What is now known as Burrard Inlet, BC, Canada, its arms, and the surrounding territories have been home to xwməθkwəy̓əm (Musqueam), Skwxwú7mesh (Squamish), Stó:lō, and Səl̓ílwətaʔ/Selilwitulh (Tsleil-Waututh) Nations for millennia. The Inlet includes Indian Arm and Moody Arm, and is a fjord and estuary fed through a steep and extensive watershed. It is an important site of recreation, habitation, and commercial interests both for residents of the surrounding cities and municipalities, in addition to regional, national, and international stakeholders. The area is home to the Tsleil-Waututh Nation reserve, dozens of recorded archaeological sites, the Port of Vancouver, and is a favourite of many recreational boaters and fishers. Vancouver, North Vancouver, and Burnaby all have economic and cultural interests in the Inlet.
Waves of colonial activity and the settling of European immigrants brought significant changes to the Inlet and the surrounding areas, causing damage to environments and reducing the viability and availability of important dietary and cultural resources.

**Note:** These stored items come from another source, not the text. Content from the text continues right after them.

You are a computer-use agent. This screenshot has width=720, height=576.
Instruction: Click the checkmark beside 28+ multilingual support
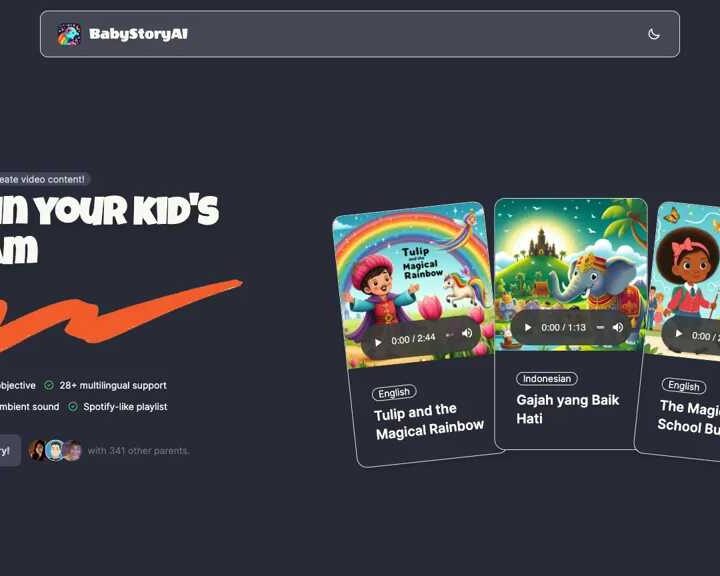tap(49, 385)
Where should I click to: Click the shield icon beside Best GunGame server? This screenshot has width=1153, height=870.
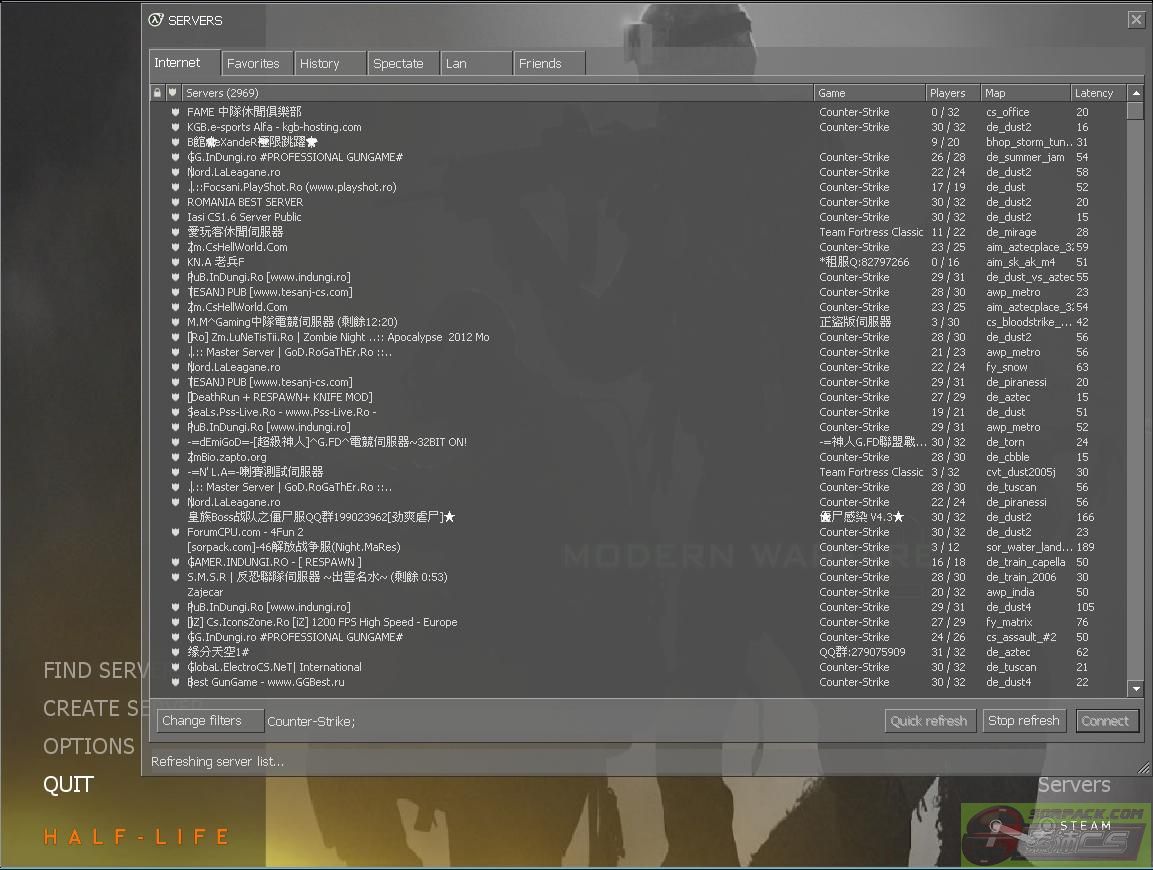click(x=175, y=682)
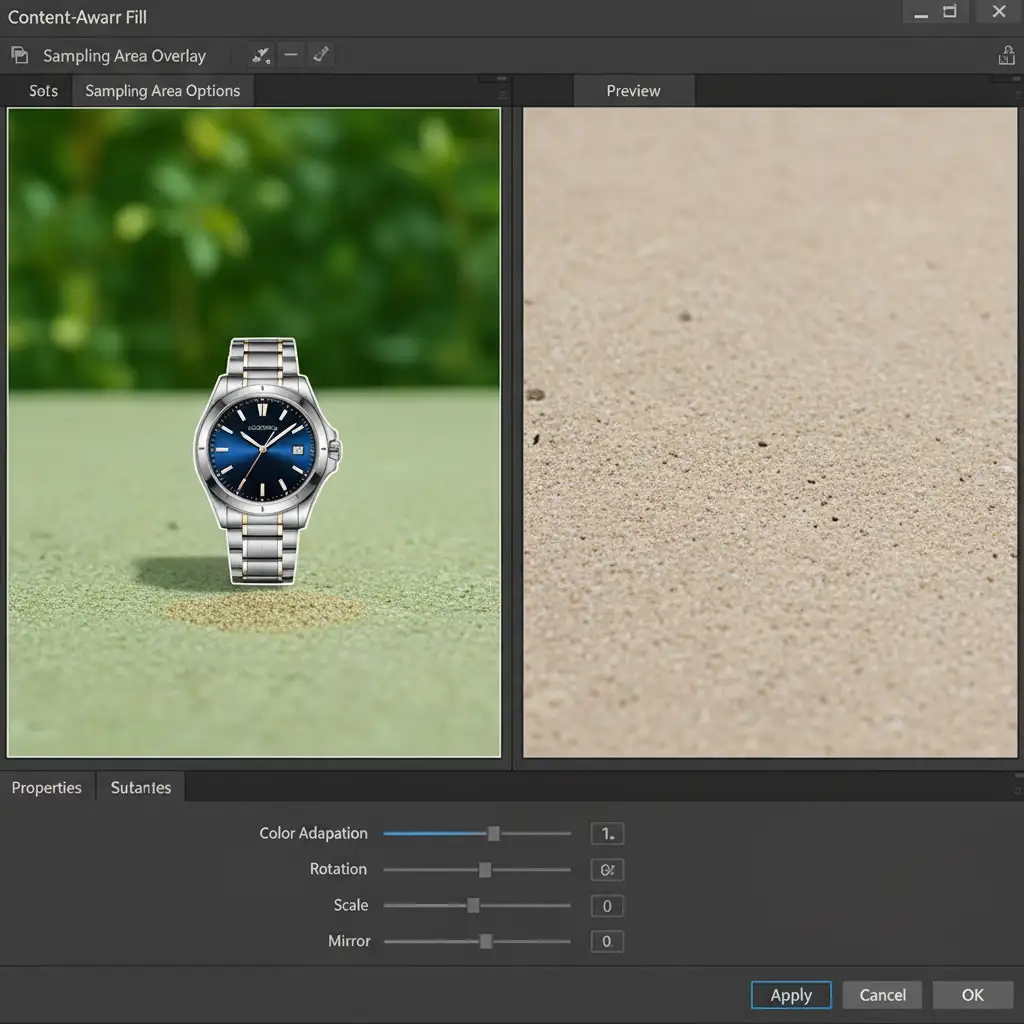Switch to the Properties tab
Image resolution: width=1024 pixels, height=1024 pixels.
(x=47, y=788)
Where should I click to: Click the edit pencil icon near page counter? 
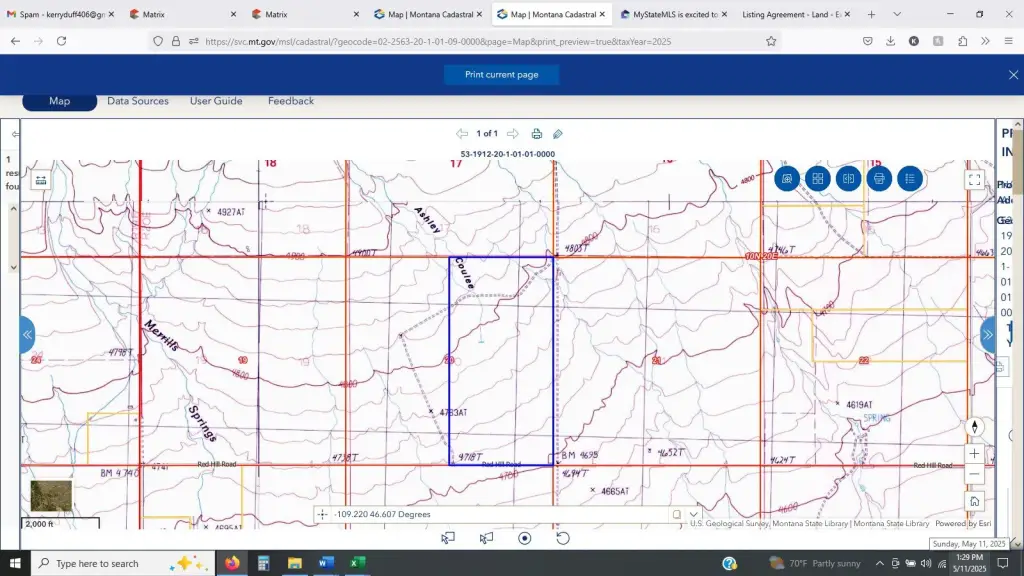click(558, 134)
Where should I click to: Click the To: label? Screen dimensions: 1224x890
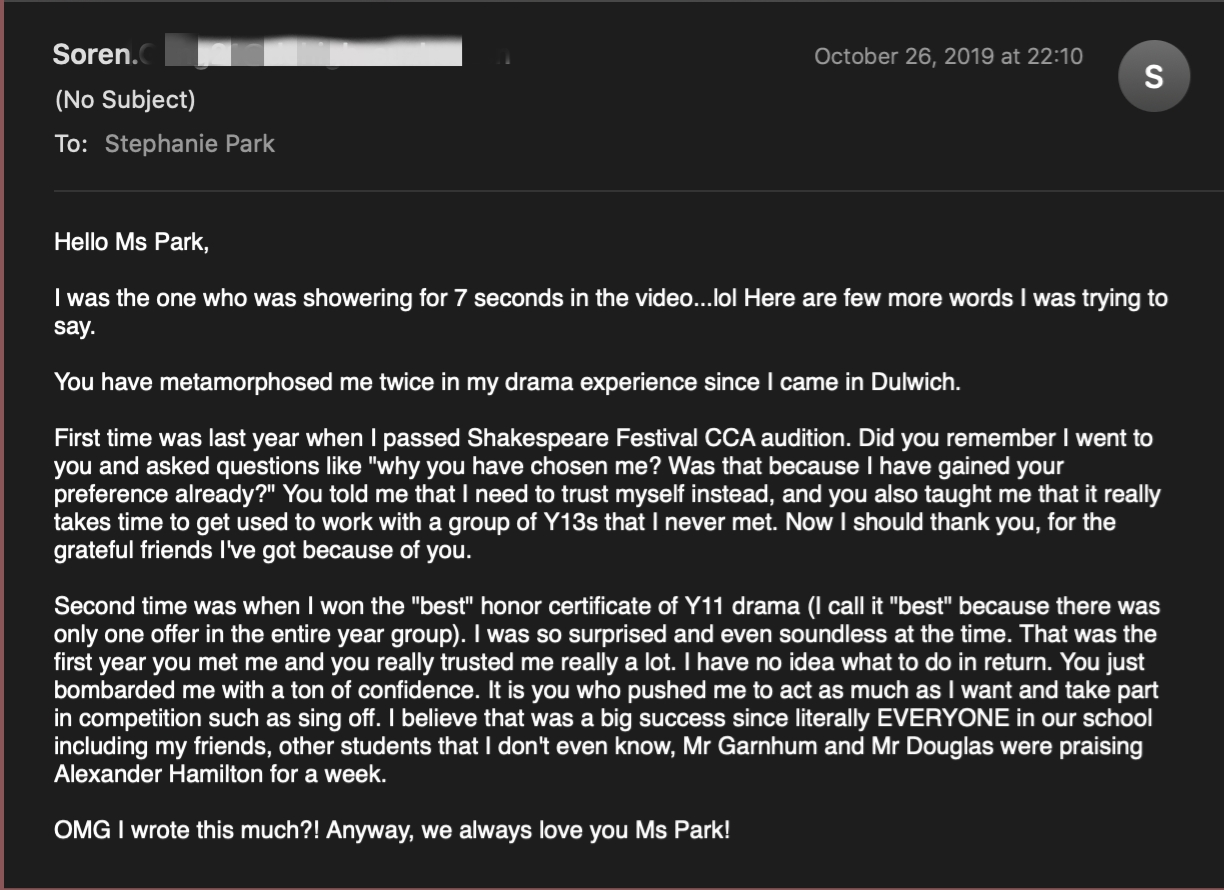tap(71, 144)
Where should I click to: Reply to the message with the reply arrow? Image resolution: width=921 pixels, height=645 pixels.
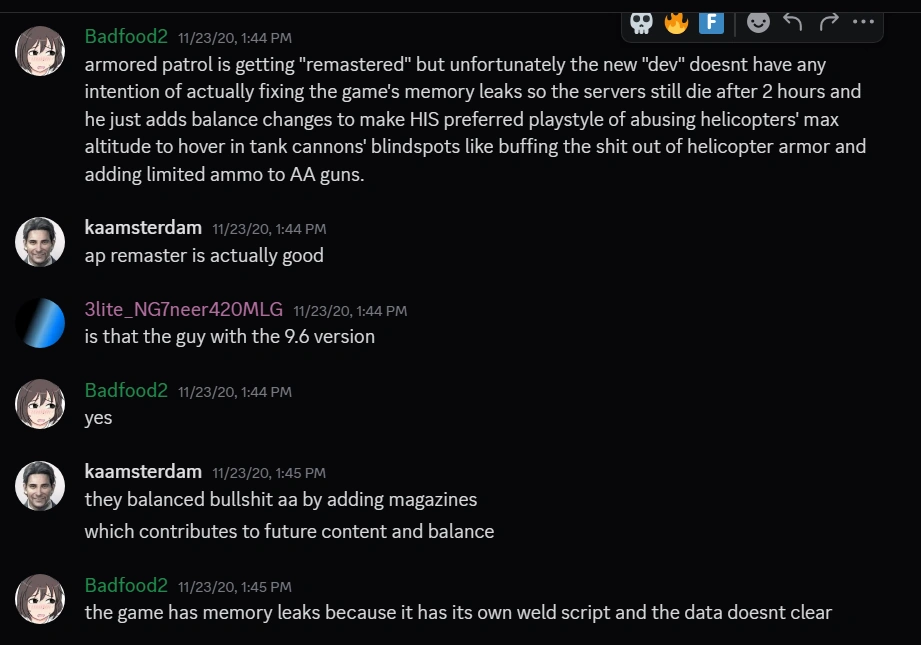(793, 22)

For example, out of hundreds of community managed clam gardens in Burrard Inlet only one is safe to harvest from now. The others are contaminated and eating clams from those gardens makes people very sick. Recording these patterns of change could bring to light the significant impacts of settler-colonialism and the importance of protecting water systems and traditional resources from industrial projects and haphazard urban planning. With conflicting jurisdictions, abandoned projects and buildings, poorly designed sewer systems, and entrenched inequality, Vancouver and the surrounding cities and municipalities have barriers to change that slow solutions to a halt.
What can archaeological and historical data tell us about past ecosystems, and how do they contribute to understanding how much has changed? How can this approach help us understand and demonstrate what the urbanization and development of Vancouver and the surrounding cities and municipalities has done to change Burrard Inlet over the past 200 plus years? It is important to ask these questions so that we understand the impacts of our decisions, and the large-scale industrial projects that often cause significant, lasting environmental and cultural damage under the guise of economic development and gain.
Archaeological data provides insight into environments, human behaviour, and the relationship between the two, through deep time (millions of years). Most archaeological material that deals with diet and ecosystem reconstruction is gathered from middens, massive accumulations of shell and bone remains from food refuse, human activity, and structural changes to the environment. Material from archaeological sites like shell middens are made up of what survives in the ground over hundreds and thousands of years, so soft decaying material is hard to find and rarely survives. When it is taken out of the ground, shell midden material looks like piles of bones and shells that represent the diets and culture of communities. The archaeology of Burrard Inlet shows thousands of years of environmental stewardship, sustainable fisheries, and reliable trade networks with neighbouring Nations. The Inlet looks very different now, with the Port of Vancouver, tankships, industrial processing centres, and a huge increase in population density.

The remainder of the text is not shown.